Specifically, the danger staring him down with cool silver eyes. He needed to strengthen himself now more than ever, and Etal-Lia was pleased to help. Etal-Lia, or Talli to her closest friends, was deadly even for a Xereth Hunter and offered just the challenge he needed to prepare for the trials ahead.

“Are we going to dance, Frost?” Talli teased, flashing a hint of fang.

“Thank you for the invitation,” Ahn bowed in exaggerated respect, gold hair slipping from behind his ears. He knew he’d come out of this worse for the wear, but that did not matter. Every hit he took, every time Talli kicked him to the dirt, was less time he had to spend worrying, packing, dreading the inevitable. Ahn didn’t want to think about setting out toward the malfunctioning Nightstar leytemple to meet his fate.

Fate, new Guardian—really, same difference, he thought as he readied himself.

Talli pounced with the fierce grace of a duskcat. Ahn held position until the last moment and then twisted with a grunt, boots sliding over the ground. Talli’s strike slashed through the air next to him, a light breeze whispering over Ahn’s cheek.

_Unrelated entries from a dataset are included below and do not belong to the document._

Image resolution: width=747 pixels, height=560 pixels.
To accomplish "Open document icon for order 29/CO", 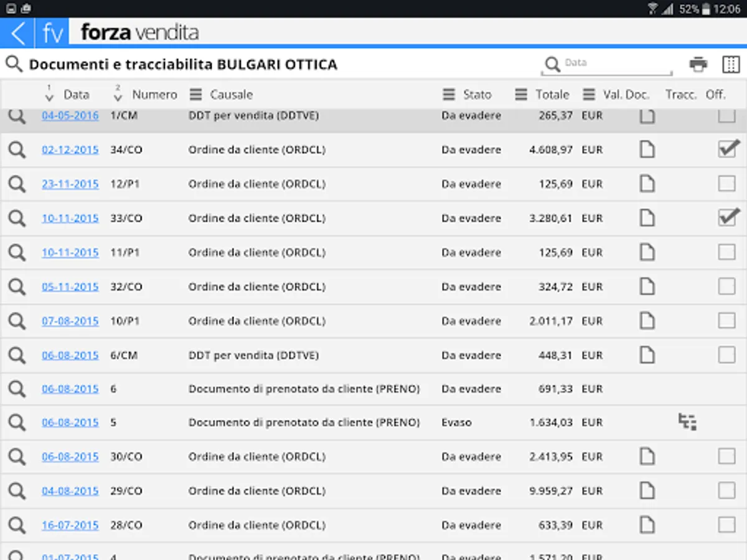I will tap(647, 491).
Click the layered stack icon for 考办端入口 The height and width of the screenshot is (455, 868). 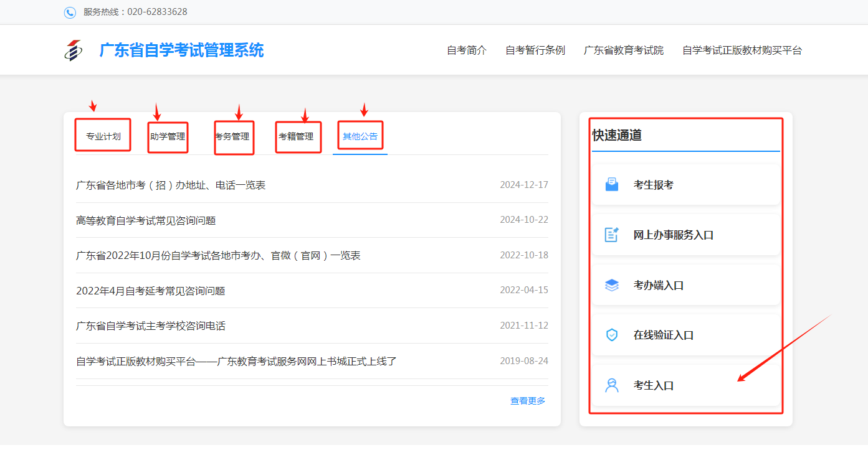coord(611,284)
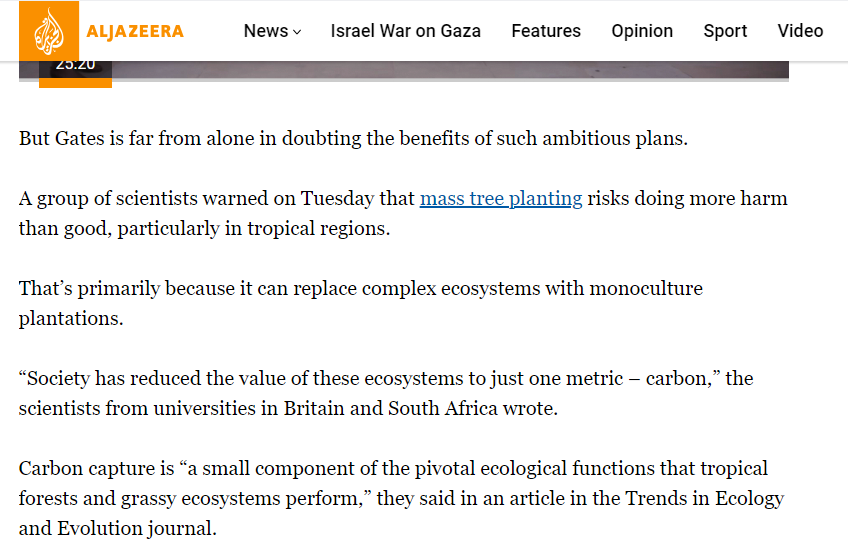Screen dimensions: 848x559
Task: Click the quote beginning "Society has reduced"
Action: coord(385,379)
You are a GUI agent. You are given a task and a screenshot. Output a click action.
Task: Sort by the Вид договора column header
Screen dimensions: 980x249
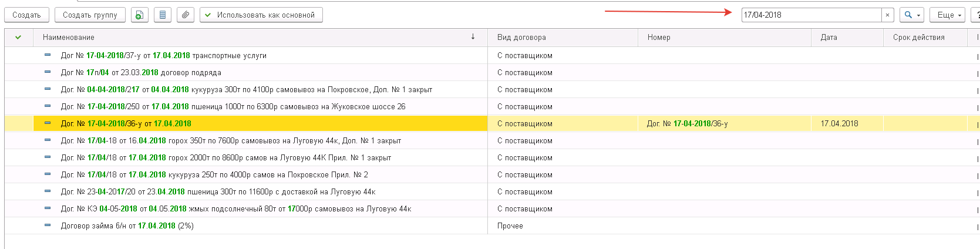pos(521,37)
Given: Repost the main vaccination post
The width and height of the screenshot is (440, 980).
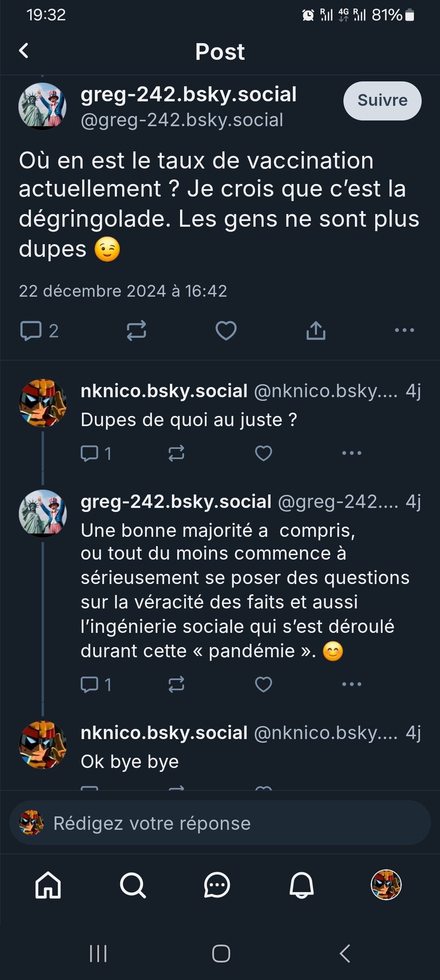Looking at the screenshot, I should [136, 330].
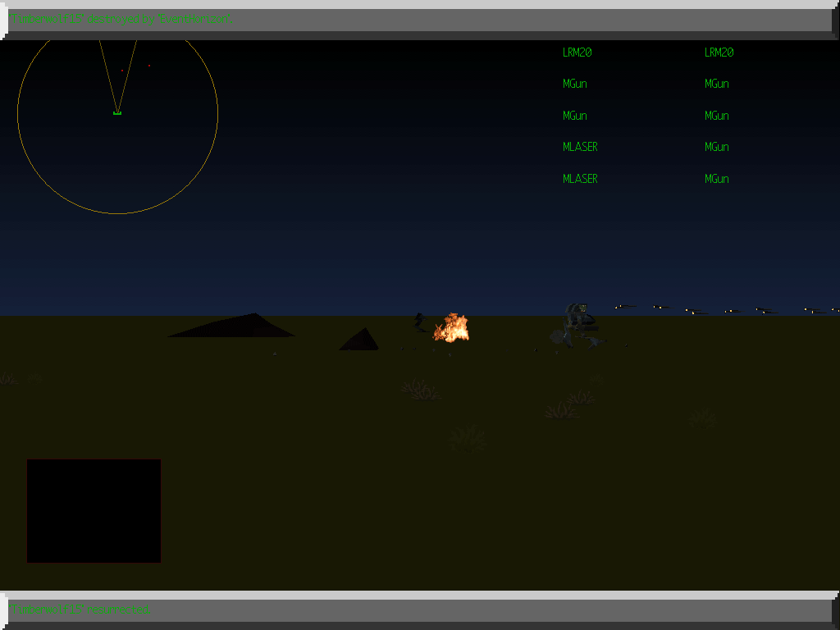Viewport: 840px width, 630px height.
Task: Click the red enemy blip on radar
Action: point(121,72)
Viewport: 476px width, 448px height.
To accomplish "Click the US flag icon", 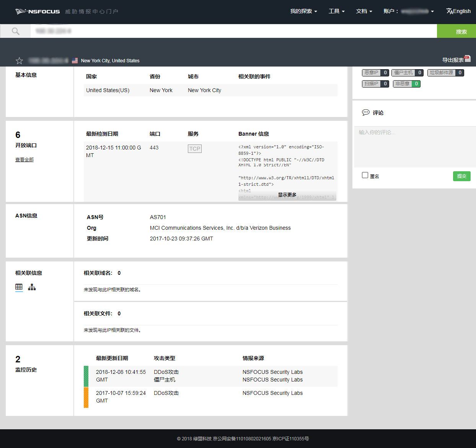I will pyautogui.click(x=75, y=61).
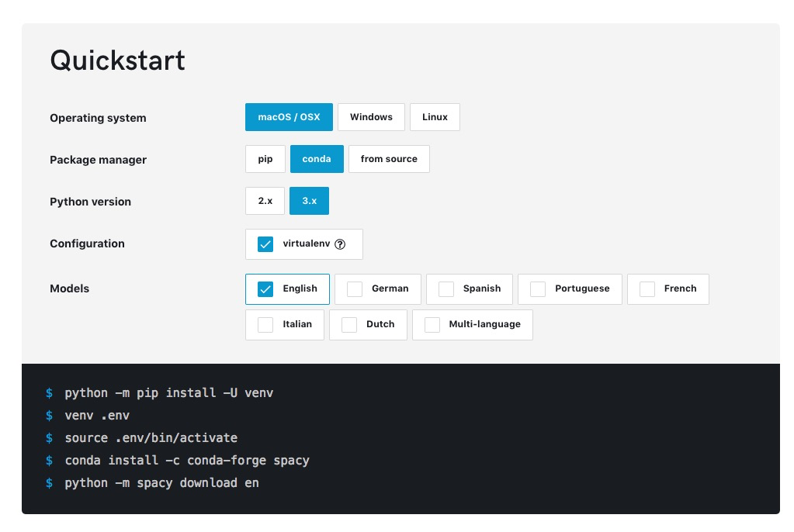The width and height of the screenshot is (794, 532).
Task: Click the spacy download en command
Action: pos(161,483)
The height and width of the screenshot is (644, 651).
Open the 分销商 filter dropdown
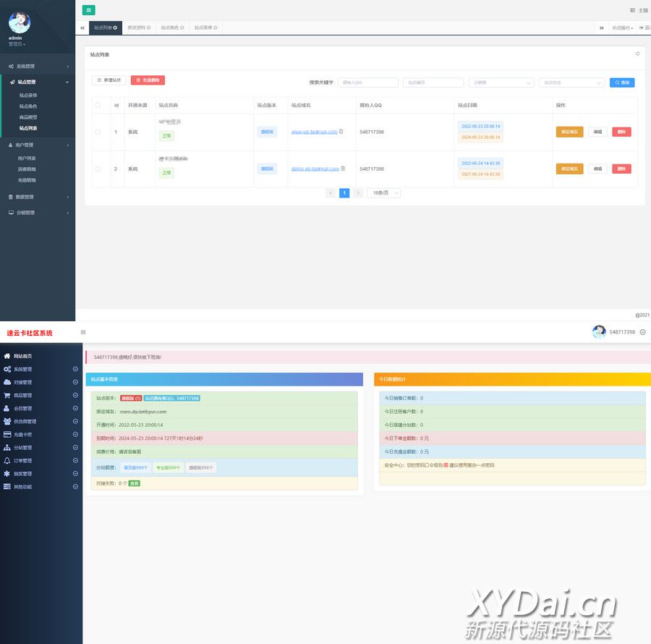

The Xereth woman circled around Ahn again, her eyes narrowed, footfalls silent. “You didn’t fall on your hindquarters this time. Good,” Talli said, a purr of satisfaction in the words as she slipped into a defensive posture. Ahn relaxed just in time for her to strike, this time her left leg sweeping out in a low kick. He grunted with the impact but didn’t fall. “Now come do this properly.”

“Properly?” Ahn echoed, catching his breath.

“Yes. With magic. You need practice in not hesitating,” Talli explained. A high ting of drawn steel rang through the air. She brandished a gleaming short sword, expression chillingly calm as she stalked toward Ahn.

Ahn watched as her body language changed, a fluid, subtle shift from friend into predator. Chills of warning skittered over his scalp. A soft shuffle of boot to dirt, and then suddenly Talli was bearing down on him.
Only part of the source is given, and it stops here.